#### Requirement 1:
In the listing below, copy out the lines verbatim, beginning at the line that contains "Click the cut scissors toolbar icon" and stopping after the line that contains "Action: click(65, 61)".

begin Page

Understanding how habits are formed in the brain is critical in developing strategies to change them, researchers say.

Changing habits

If there’s a certain habit you’d like to change or create, say, getting up earlier, drinking more water, or reading more — good news, you don’t need to understand neuroscience to get going. All it takes, according to researchers from Warwick, Princeton, and Brown Universities, is repetition. The authors of the study created a model using digital rats that shows forming habits depends more on how often you perform an action rather than how much satisfaction you get from it.

“Psychologists have been trying to understand what drives our habits for over a century, and one of the recurring questions is how much habits are a product of what we want versus what we do,” said study co-author Dr. Amitai Shenhav, assistant professor in Brown University’s department of Cognitive, Linguistic, and Psychological Sciences. “Our model helps to answer that by suggesting that habits themselves are a product of our previous actions, but in certain situations those habits can be supplanted by our desire to get the best outcome.”

Abstract:

Habits form a crucial component of behavior. In recent years, key computational models have conceptualized habits as arising from model-free reinforcement learning mechanisms, which typically select between available actions based on the future value expected to result from each. Traditionally, however, habits have been understood as behaviors that can be triggered directly by a stimulus, without requiring the animal to evaluate expected outcomes. Here, we develop a computational model instantiating this traditional view, in which habits develop through the direct strengthening of recently taken actions rather than through the encoding of outcomes. We demonstrate that this model accounts for key behavioral manifestations of habits, including insensitivity to outcome devaluation and contingency degradation, as well as the effects of reinforcement schedule on the rate of habit formation. The model also explains the prevalent observation of perseveration in repeated-choice tasks as an additional behavioral manifestation of the habit system. We suggest that mapping habitual behaviors onto value-free mechanisms provides a parsimonious account of existing behavioral and neural data. This mapping may provide a new foundation for building robust and comprehensive models of the interaction of habits with other, more goal-directed types of behaviors and help to better guide research into the neural mechanisms underlying control of instrumental behavior more generally.

end Page
begin Task inputs

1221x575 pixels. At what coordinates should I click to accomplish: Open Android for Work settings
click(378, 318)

end Task inputs
begin Task inputs

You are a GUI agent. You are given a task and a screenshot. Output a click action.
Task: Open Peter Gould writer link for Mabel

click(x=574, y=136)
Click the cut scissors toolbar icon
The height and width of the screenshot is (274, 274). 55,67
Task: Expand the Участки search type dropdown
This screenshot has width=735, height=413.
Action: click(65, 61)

end Task inputs
begin Task inputs

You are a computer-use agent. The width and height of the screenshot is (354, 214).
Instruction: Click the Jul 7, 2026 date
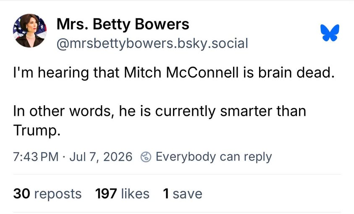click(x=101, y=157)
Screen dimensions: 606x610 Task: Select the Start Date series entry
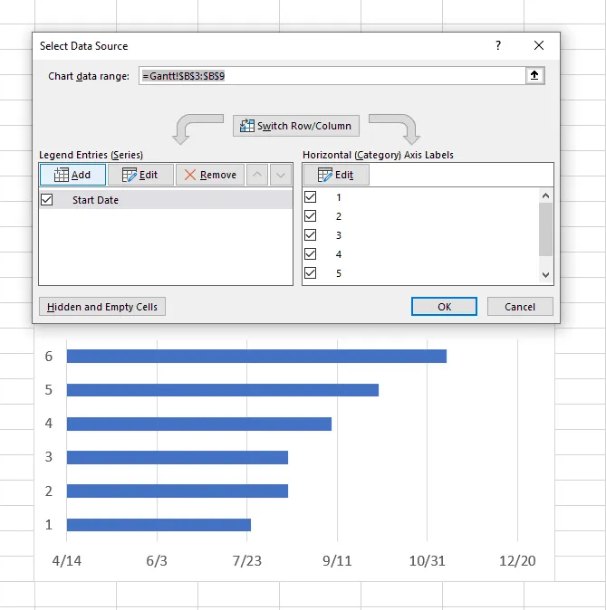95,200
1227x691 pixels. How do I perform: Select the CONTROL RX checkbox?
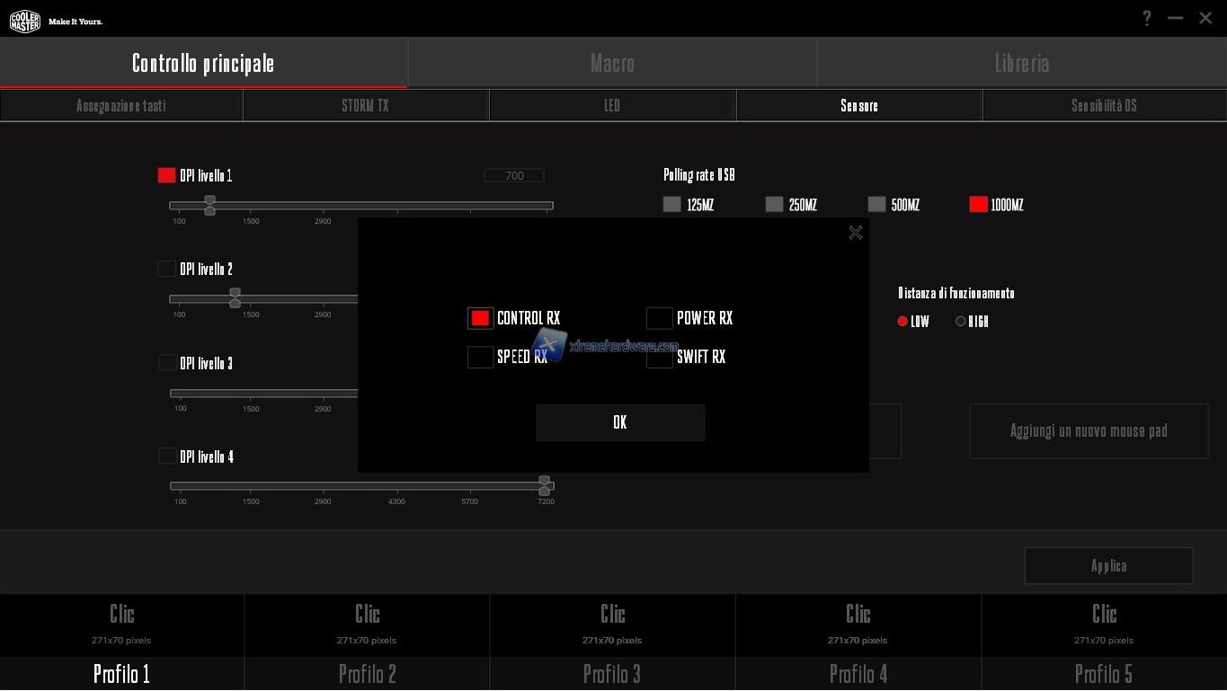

end Task inputs

#### Requirement 2:
According to the piece on habit formation, which three universities did the researchers come from?

#### Full output 1:
Click the cut scissors toolbar icon
The height and width of the screenshot is (274, 274). 55,67
Task: Expand the Участки search type dropdown
This screenshot has width=735, height=413.
Action: click(65, 61)

#### Full output 2:
Warwick, Princeton, and Brown Universities.